[The input]

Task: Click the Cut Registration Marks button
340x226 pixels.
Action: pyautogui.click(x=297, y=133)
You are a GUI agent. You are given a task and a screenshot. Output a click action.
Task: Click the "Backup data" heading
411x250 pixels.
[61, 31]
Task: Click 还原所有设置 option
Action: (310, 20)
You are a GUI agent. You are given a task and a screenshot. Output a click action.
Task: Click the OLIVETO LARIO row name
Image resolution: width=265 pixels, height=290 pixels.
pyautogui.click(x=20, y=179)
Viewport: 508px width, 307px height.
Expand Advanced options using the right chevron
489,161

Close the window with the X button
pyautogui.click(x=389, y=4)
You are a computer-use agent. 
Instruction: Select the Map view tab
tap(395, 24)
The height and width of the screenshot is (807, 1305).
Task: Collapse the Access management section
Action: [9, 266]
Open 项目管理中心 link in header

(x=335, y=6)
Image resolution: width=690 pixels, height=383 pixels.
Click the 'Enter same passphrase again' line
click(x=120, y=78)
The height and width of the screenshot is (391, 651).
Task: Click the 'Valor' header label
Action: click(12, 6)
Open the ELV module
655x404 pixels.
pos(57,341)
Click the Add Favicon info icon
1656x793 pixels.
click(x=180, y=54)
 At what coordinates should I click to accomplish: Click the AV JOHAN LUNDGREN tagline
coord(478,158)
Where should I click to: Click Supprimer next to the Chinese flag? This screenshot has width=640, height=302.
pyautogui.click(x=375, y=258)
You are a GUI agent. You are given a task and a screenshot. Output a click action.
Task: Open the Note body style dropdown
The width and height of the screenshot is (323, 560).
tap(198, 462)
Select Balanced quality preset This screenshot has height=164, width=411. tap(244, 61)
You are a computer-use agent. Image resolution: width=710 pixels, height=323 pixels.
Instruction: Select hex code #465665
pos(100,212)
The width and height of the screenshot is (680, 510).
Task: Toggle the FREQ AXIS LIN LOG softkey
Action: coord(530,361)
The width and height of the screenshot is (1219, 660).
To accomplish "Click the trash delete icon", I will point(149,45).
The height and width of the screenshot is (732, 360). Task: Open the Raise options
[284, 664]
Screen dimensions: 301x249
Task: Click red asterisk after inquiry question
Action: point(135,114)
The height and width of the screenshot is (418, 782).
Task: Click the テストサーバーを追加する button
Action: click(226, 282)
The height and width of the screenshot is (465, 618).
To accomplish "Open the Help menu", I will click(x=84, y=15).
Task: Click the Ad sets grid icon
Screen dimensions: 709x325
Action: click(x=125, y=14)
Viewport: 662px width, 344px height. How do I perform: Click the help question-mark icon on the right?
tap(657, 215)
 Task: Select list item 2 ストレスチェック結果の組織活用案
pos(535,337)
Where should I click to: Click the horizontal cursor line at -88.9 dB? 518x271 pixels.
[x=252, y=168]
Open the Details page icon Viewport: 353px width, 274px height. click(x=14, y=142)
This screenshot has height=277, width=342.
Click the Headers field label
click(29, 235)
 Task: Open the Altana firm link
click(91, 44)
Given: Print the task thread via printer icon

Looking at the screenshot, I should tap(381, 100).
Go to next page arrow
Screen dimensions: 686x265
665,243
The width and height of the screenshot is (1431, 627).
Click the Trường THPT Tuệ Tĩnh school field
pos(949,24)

[/The input]

Aim of the task: Reproduce the records above with every character intact.

Written answer:
Task: Click the Cut Registration Marks button
340x226 pixels.
Action: pyautogui.click(x=297, y=133)
You are a GUI agent. You are given a task and a screenshot. Output a click action.
Task: Click the "Backup data" heading
411x250 pixels.
[61, 31]
Task: Click 还原所有设置 option
Action: (310, 20)
You are a GUI agent. You are given a task and a screenshot. Output a click action.
Task: Click the OLIVETO LARIO row name
Image resolution: width=265 pixels, height=290 pixels.
pyautogui.click(x=20, y=179)
Viewport: 508px width, 307px height.
Expand Advanced options using the right chevron
489,161

Close the window with the X button
pyautogui.click(x=389, y=4)
You are a computer-use agent. 
Instruction: Select the Map view tab
tap(395, 24)
The height and width of the screenshot is (807, 1305).
Task: Collapse the Access management section
Action: [9, 266]
Open 项目管理中心 link in header

(x=335, y=6)
Image resolution: width=690 pixels, height=383 pixels.
Click the 'Enter same passphrase again' line
click(x=120, y=78)
The height and width of the screenshot is (391, 651).
Task: Click the 'Valor' header label
Action: click(12, 6)
Open the ELV module
655x404 pixels.
pos(57,341)
Click the Add Favicon info icon
1656x793 pixels.
click(x=180, y=54)
 At what coordinates should I click to accomplish: Click the AV JOHAN LUNDGREN tagline
coord(478,158)
Where should I click to: Click Supprimer next to the Chinese flag? This screenshot has width=640, height=302.
pyautogui.click(x=375, y=258)
You are a GUI agent. You are given a task and a screenshot. Output a click action.
Task: Open the Note body style dropdown
The width and height of the screenshot is (323, 560).
tap(198, 462)
Select Balanced quality preset This screenshot has height=164, width=411. tap(244, 61)
You are a computer-use agent. Image resolution: width=710 pixels, height=323 pixels.
Instruction: Select hex code #465665
pos(100,212)
The width and height of the screenshot is (680, 510).
Task: Toggle the FREQ AXIS LIN LOG softkey
Action: coord(530,361)
The width and height of the screenshot is (1219, 660).
To accomplish "Click the trash delete icon", I will point(149,45).
The height and width of the screenshot is (732, 360). Task: Open the Raise options
[284, 664]
Screen dimensions: 301x249
Task: Click red asterisk after inquiry question
Action: point(135,114)
The height and width of the screenshot is (418, 782).
Task: Click the テストサーバーを追加する button
Action: click(226, 282)
The height and width of the screenshot is (465, 618).
To accomplish "Open the Help menu", I will click(x=84, y=15).
Task: Click the Ad sets grid icon
Screen dimensions: 709x325
Action: click(x=125, y=14)
Viewport: 662px width, 344px height. How do I perform: Click the help question-mark icon on the right?
tap(657, 215)
 Task: Select list item 2 ストレスチェック結果の組織活用案
pos(535,337)
Where should I click to: Click the horizontal cursor line at -88.9 dB? 518x271 pixels.
[x=252, y=168]
Open the Details page icon Viewport: 353px width, 274px height. click(x=14, y=142)
This screenshot has height=277, width=342.
Click the Headers field label
click(29, 235)
 Task: Open the Altana firm link
click(91, 44)
Given: Print the task thread via printer icon

Looking at the screenshot, I should tap(381, 100).
Go to next page arrow
Screen dimensions: 686x265
665,243
The width and height of the screenshot is (1431, 627).
Click the Trường THPT Tuệ Tĩnh school field
pos(949,24)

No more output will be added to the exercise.